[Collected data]
[Start of Attachment]

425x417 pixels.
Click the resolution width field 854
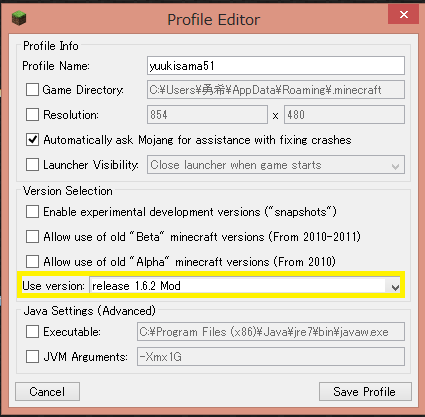(x=207, y=115)
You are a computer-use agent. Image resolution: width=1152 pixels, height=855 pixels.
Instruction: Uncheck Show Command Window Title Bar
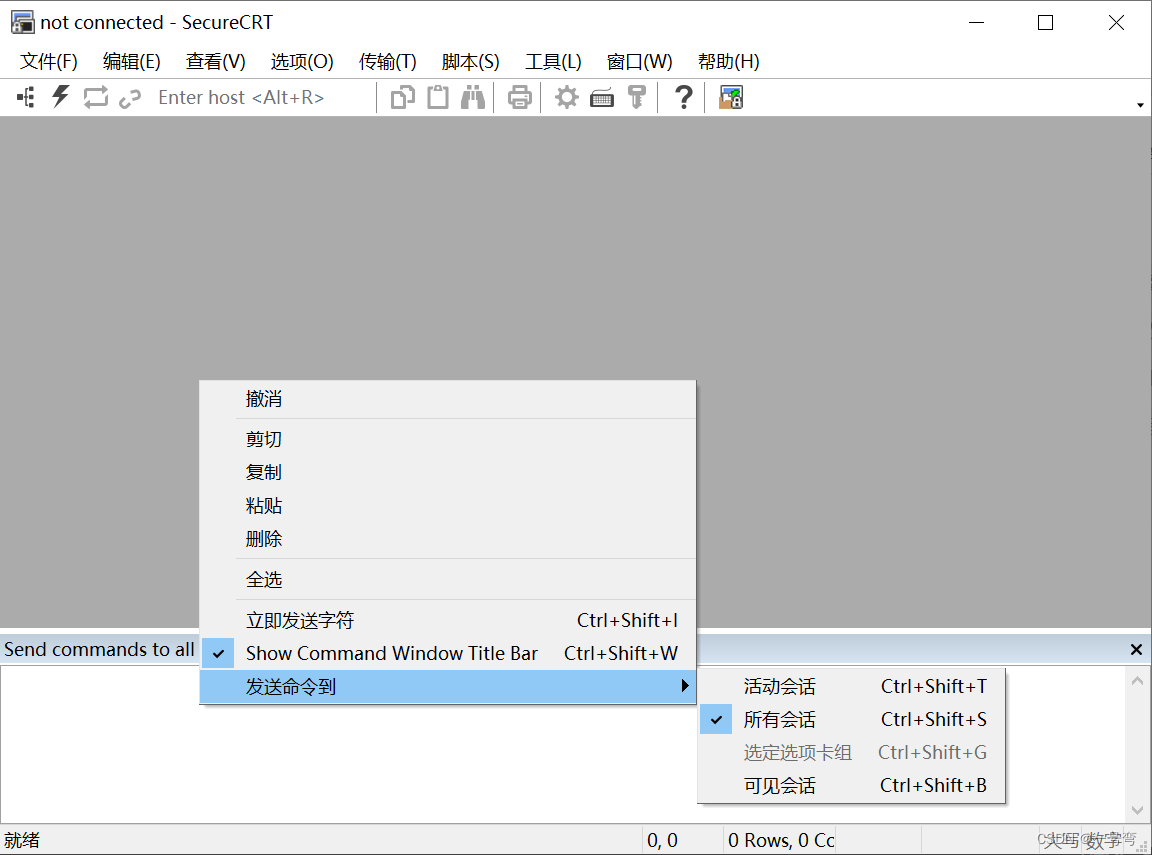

[End of Attachment]

= TASK STATEMENT =
Set down all of the data word for word; no pictures belong in it.

= FINISHED TASK =
425x417 pixels.
Click the resolution width field 854
(x=207, y=115)
You are a computer-use agent. Image resolution: width=1152 pixels, height=855 pixels.
Instruction: Uncheck Show Command Window Title Bar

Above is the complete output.